Der K(r)ampf und die Rätsel
Während wir uns durch die Baker-Villa schleichen, finden wir diverse Gegenstände, welche sich zum Teil kombinieren lassen. Tipp: Sammelt immer alles auf, denn in einem Survival-Spiel ist allein schon des Genres wegen Knappheit angesagt.
Ausserdem gibt es verschiedene Rätsel zu lösen. Diese beschränken sich allerdings fast ausschliesslich darauf, dass wir irgendwie die nächste Tür aufschliessen müssen.

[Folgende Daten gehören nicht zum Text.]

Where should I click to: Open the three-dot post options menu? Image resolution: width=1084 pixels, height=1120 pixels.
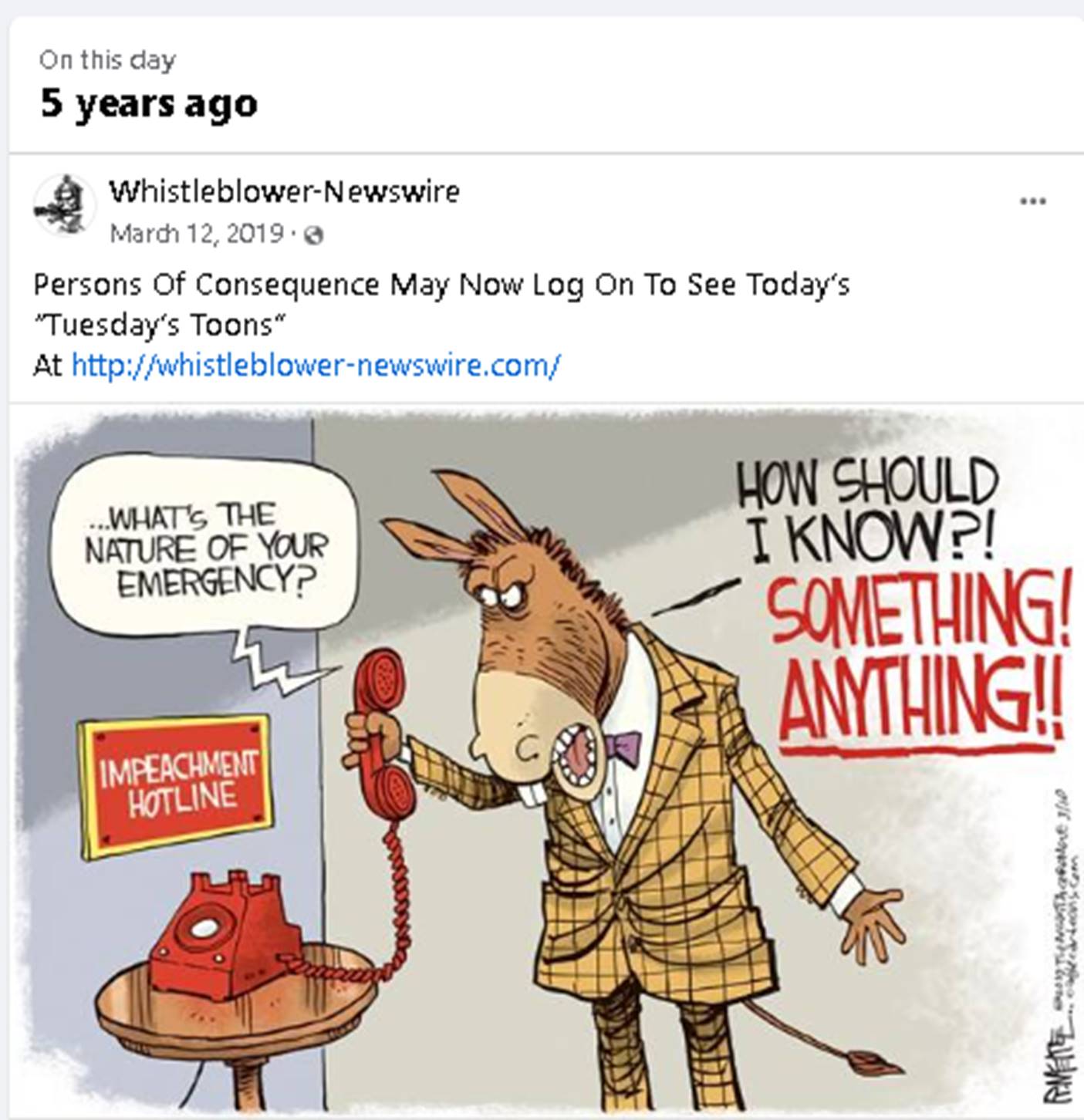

Ich bin nicht sicher, ob man so etwas wirklich Rätsel nennen darf – aber auch nicht, ob diese Kritik bei einem «Resident Evil»-Game wirklich relevant ist. Unstrittig mühsam fallen hingegen die Kämpfe aus, weil die Mechanik – speziell im Nahkampf – zu ungenau ist. Ja, ich weiss, ich wollte nicht motzen… aber das muss kurz gesagt sein.
Bitte mehr davon! Und schon mal Danke!
Während man bei Horrorfilmen in der Regel froh ist, wenn nach gut zwei Stunden der Abspann läuft, hält man es im Horrorspiel gerne länger aus. Nach exakt 12 Stunden Spielzeit holte mich der rettende Hubschrauber ab (gilt das schon als Spoiler?). Wem das immer noch nicht reicht, der kann sich nach dem ersten Durchgang erneut in die Plantagenvilla begeben.
Nochmal von vorne zu beginnen – das gehört bei «Resident Evil» fast schon zum guten Ton. Nicht nur, weil es mehrere Enden gibt. Nicht nur, weil man im zweiten Durchgang schon wesentlich besser informiert und somit effizienter ist. Sondern auch, weil man fürs erneute Durchzocken mit mehr Feuerkraft belohnt wird.
Und wer dann immer noch nicht genug hat, dem soll gesagt sein, dass dem Abspann von «Resident Evil 7» die Ankündigung voraus geht, dass schon im Frühjahr 2017 das erste DLC folgen wird. Ein weiterer Grund dafür, warum ich mich hüten werde auch nur ein weiteres böses Wort über dieses Spiel zu verlieren.
«Resident Evil 7» ist am 24. Januar erschienen. Das Spiel ist ab 18 Jahren freigegeben, erscheint für Microsoft Windows, Playstation 4 und Xbox One. Die VR-Version erscheint zeitexklusiv vorerst nur für Playstation VR.